## [Task description]
Translate this sentence from the puppeteer biography below into Spanish: "In 1998, Kárason joined Lazy Shows, performing and consulting on the show as well as designing visuals for the company."

Excerpted passage Block Start

- Born: Gùðmundur Þór Kárason 14 June 1974 (age 51) Reykjavík, Iceland
- Other name: Gudmundur Thor Karason
- Occupations: Puppeteer; puppet designer;
- Years active: 1994–present

= Guðmundur Þór Kárason =

Icelandic puppet designer and puppeteer (born 1974)

Guðmundur Þór Kárason (born 14 June 1974) is an Icelandic puppet designer and puppeteer who is best known for his work on LazyTown, in which he portrayed the character Ziggy.

==Early life==
Guðmundur Þór Kárason was born on 14 June 1974 in Reykjavík, Iceland, to director Kári H. Þórsson and visual artist Jenný E. Guðmundsdóttir.

==Career==
In 1994, he founded Wit Puppets in Iceland, working on commercials, theater and television programs. Guðmundur's involvement in Wit Puppets ranges from character development, construction and performing some of the puppets himself.

In 1998, Kárason joined Lazy Shows, performing and consulting on the show as well as designing visuals for the company.

Starting in 2004, Kárason was one of the founders of LTS Garðbær Studios (also known as LazyTown Entertainment), puppet performer and voice of Ziggy in LazyTown. In 2010, he was a photographer for the Eurovision Song Contest. In 2011, he was the director and producer for the postcards of the Junior Eurovision Song Contest 2011 in the Armenian capital Yerevan.

Excerpted passage Block End
Records shown Block Start

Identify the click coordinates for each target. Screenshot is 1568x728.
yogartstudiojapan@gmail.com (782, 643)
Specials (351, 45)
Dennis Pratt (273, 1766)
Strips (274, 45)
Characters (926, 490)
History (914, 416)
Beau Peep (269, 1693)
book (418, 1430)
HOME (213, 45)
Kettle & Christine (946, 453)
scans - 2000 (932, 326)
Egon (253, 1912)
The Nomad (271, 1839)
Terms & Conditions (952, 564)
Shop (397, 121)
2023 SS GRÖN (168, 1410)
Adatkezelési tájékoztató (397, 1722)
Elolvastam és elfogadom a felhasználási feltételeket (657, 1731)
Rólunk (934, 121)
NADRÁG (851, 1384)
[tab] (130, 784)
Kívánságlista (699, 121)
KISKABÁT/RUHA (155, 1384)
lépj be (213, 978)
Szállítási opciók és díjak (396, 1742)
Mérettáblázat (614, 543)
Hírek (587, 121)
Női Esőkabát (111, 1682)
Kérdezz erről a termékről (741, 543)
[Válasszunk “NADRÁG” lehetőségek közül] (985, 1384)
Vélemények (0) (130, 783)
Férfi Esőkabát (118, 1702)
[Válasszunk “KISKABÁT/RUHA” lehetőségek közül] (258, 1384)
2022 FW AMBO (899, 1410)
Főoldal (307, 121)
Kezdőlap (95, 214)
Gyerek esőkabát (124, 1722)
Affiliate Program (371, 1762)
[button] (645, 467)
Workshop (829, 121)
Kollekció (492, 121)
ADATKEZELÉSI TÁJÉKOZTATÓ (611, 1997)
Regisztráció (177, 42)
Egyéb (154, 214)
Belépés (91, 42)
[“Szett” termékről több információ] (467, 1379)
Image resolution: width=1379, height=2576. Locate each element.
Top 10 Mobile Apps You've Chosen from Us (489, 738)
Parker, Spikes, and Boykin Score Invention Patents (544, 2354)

Records shown Block End

## [Task response]
En 1998, Kárason se unió a Lazy Shows, actuando y asesorando en el programa, además de diseñar elementos visuales para la compañía.